** Opening RECORD EXTRACTS block **
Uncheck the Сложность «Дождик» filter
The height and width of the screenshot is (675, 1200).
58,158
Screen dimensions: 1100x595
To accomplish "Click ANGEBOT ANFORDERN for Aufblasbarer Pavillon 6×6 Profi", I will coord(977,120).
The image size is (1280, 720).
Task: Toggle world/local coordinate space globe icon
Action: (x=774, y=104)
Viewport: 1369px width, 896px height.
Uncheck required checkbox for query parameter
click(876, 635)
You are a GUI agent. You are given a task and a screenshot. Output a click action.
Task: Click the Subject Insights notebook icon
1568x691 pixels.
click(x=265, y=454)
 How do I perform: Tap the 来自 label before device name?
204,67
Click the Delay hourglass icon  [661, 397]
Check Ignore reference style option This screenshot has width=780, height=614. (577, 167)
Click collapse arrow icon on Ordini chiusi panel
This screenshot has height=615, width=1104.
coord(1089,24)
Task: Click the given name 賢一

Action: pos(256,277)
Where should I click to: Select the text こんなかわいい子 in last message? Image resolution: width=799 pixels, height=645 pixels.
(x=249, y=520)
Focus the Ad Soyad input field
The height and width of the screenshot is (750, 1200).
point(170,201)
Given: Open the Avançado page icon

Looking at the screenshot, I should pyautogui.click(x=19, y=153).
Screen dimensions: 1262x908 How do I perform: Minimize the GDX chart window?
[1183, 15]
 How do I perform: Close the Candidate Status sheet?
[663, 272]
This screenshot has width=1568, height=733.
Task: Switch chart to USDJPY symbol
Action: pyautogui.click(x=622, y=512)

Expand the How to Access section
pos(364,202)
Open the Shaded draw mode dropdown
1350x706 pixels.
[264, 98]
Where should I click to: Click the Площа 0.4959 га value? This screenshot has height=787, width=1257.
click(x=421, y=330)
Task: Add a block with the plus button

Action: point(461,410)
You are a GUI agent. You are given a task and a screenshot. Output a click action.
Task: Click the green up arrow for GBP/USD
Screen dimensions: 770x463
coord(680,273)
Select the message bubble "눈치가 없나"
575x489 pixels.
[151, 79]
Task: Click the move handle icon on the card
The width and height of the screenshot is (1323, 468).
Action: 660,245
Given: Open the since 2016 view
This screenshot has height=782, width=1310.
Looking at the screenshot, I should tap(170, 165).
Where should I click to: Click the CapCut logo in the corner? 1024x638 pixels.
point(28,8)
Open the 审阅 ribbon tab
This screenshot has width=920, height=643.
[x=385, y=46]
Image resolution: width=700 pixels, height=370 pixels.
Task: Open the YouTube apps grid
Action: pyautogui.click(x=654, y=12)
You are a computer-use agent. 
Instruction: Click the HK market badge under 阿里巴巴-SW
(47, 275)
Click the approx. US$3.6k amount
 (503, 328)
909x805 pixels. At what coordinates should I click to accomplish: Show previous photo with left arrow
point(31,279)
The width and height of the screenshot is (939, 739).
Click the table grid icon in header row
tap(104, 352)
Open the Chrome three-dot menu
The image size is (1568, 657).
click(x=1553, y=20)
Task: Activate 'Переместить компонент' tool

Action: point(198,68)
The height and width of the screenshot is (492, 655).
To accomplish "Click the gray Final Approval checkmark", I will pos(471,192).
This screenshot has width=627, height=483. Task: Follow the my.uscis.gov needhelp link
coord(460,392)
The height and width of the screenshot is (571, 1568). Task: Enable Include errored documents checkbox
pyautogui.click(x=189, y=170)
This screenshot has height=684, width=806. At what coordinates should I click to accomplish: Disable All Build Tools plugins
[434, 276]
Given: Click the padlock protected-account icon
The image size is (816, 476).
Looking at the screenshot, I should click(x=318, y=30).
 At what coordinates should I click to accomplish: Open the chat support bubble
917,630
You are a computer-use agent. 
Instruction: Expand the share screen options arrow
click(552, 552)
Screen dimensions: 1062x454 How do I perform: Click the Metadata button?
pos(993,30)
** Closing RECORD EXTRACTS block **
» **WHAT THE TASK REQUIRES**:
Reproduce the material above exactly, beginning at its first line and ending with the line that holds "Click collapse arrow". Include nothing else.

» **EXERCISE ANSWER**:
Uncheck the Сложность «Дождик» filter
The height and width of the screenshot is (675, 1200).
58,158
Screen dimensions: 1100x595
To accomplish "Click ANGEBOT ANFORDERN for Aufblasbarer Pavillon 6×6 Profi", I will coord(977,120).
The image size is (1280, 720).
Task: Toggle world/local coordinate space globe icon
Action: (x=774, y=104)
Viewport: 1369px width, 896px height.
Uncheck required checkbox for query parameter
click(876, 635)
You are a GUI agent. You are given a task and a screenshot. Output a click action.
Task: Click the Subject Insights notebook icon
1568x691 pixels.
click(x=265, y=454)
 How do I perform: Tap the 来自 label before device name?
204,67
Click the Delay hourglass icon  [661, 397]
Check Ignore reference style option This screenshot has width=780, height=614. (577, 167)
Click collapse arrow icon on Ordini chiusi panel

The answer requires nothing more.